Bi-Weekly AI Research Roundup

Latest research summaries in ML, Robotics, CV, NLP and AI

State of AI

Oct 29, 2024

∙ Paid

Towards Automated Penetration Testing: Introducing LLM Benchmark, Analysis, and Improvements
Brain-like Functional Organization within Large Language Models
Simpler Diffusion (SiD2): 1.5 FID on ImageNet512 with pixel-space diffusion
FasterCache: Training-Free Video Diffusion Model Acceleration with High Quality
Multi-view biomedical foundation models for molecule-target and property prediction
Diffusion Attribution Score: Evaluating Training Data Influence in Diffusion Model
Compress then Serve: Serving Thousands of LoRA Adapters with Little Overhead
AGENT-CQ: Automatic Generation and Evaluation of Clarifying Questions for Conversational Search with LLMs
SPRIG: Improving Large Language Model Performance by System Prompt Optimization
Towards End-to-End Open Conversational Machine Reading
RepairAgent: An Autonomous, LLM-Based Agent for Program Repair
SAM 2: Segment Anything in Images and Videos
BLAST: Block-Level Adaptive Structured Matrices for Efficient Deep Neural Network Inference
EoRA: Training-free Compensation for Compressed LLM with Eigenspace Low-Rank Approximation
One-Step Diffusion Policy: Fast Visuomotor Policies via Diffusion Distillation

Towards Automated Penetration Testing: Introducing LLM Benchmark, Analysis, and Improvements

Authors: Isamu Isozaki, Manil Shrestha, Rick Console, Edward Kim

Source and references: https://arxiv.org/abs/2410.17141v2

Introduction

This paper introduces a novel open benchmark for evaluating the performance of large language models (LLMs) in the domain of automated penetration testing.
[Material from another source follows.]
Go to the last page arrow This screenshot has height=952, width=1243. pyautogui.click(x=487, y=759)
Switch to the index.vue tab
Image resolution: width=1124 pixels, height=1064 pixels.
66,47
The goal is to drive progress and assess the capabilities of these models in security contexts.

Key Points

The authors introduce a comprehensive, open-source benchmark for LLM-based automated penetration testing, addressing a critical gap in existing research.
They evaluate the performance of two popular LLMs, GPT-4o and Llama 3.1-405B, using the state-of-the-art PentestGPT tool.
The findings reveal that while Llama 3.1 demonstrates an edge over GPT-4o, both models currently fall short of performing fully automated, end-to-end penetration testing.
The authors present ablation studies that provide insights into improving the PentestGPT tool and illuminate the challenges LLMs face in each aspect of penetration testing.

Methodology

The researchers developed a novel benchmark using Vulnhub virtual machines and established clear rules to minimize human involvement in the evaluation process. They assessed the performance of PentestGPT with GPT-4o and Llama 3.1-405B, limiting each test to a maximum of five attempts, except for the initial enumeration task which allowed ten.

Results and Findings

The results show that Llama 3.1-405B outperforms GPT-4o across various difficulty levels and task categories, particularly in reconnaissance, general techniques, and exploitation tasks. However, both models struggle with privilege escalation tasks, and neither was able to gain root-level privileges in any of the machines without failure.

Implications and Conclusions

This work contributes to the growing body of knowledge on AI-assisted cybersecurity and lays the foundation for future research in automated penetration testing using large language models. The benchmark and findings provide valuable insights into the current limitations of LLMs in security contexts, guiding future improvements in this field.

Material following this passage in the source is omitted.